All too often it is difficult to see a projector screen on a sunny day. Sadly, the only solution may be to replace the projector with a brighter and possibly more expensive one. But perhaps a different investment that may achieve the same affect and bring other benefits is to invest in improved blinds or curtains that better block out the ambient light when required.

Lets all make the best use of this wonderful technology to enhance worship, and not allow it to distract people from engaging with the presence of God.

St Matthew's Walsall gave us some more specific suggestions;

All venues have different requirements in order for projection of words and pictures to be seen clearly throughout the building. The following are our recommendations based on experience.

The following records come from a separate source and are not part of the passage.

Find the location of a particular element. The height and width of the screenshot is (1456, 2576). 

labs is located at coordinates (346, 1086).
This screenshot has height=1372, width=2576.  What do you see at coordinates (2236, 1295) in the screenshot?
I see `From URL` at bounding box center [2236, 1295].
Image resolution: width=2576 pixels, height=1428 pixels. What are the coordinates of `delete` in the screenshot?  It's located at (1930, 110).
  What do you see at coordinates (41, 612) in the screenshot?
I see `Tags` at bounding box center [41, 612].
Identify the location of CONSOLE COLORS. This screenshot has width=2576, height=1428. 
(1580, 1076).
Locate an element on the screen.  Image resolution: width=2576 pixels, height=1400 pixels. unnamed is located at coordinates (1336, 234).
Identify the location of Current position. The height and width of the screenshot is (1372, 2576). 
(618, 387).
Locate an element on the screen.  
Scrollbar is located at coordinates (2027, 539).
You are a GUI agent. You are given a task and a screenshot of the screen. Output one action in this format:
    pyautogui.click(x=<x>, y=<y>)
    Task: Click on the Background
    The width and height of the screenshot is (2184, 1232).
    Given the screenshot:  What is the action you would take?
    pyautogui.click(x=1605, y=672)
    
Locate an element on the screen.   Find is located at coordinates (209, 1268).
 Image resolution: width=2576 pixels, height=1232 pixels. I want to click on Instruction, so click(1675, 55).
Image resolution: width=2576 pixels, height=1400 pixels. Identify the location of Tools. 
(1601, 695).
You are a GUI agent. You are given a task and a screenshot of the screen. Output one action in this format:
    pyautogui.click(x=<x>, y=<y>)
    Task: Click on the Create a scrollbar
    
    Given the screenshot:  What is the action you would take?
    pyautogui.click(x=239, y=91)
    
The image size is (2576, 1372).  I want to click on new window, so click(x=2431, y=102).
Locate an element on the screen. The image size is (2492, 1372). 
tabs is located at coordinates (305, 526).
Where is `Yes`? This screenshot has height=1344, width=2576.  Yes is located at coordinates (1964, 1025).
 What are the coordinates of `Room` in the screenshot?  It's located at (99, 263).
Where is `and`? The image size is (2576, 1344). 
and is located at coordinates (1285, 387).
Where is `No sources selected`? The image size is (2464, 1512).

  • Font size: Ideally use size 36 but a minimum of 32 should be used in order to be read at the back of the church
  • Font: Please use standard fonts
  • Colours of fonts and backgrounds: Only certain colour combinations can be seen clearly; Light colours on dark backgrounds work best but some dark colours on light backgrounds can also be seen. The best combinations have proved to be Black / Dark Blue on White, White / Yellow on Black, or Yellow, White on Dark blue 
  • Pictures: Some pictures can be hard to see on the screen. High contrast pictures using bold primary colours are best. Writing over the top of pictures is very hard to see. If it is needed, use a black formatted box with a 50% transparency setting and white/yellow text.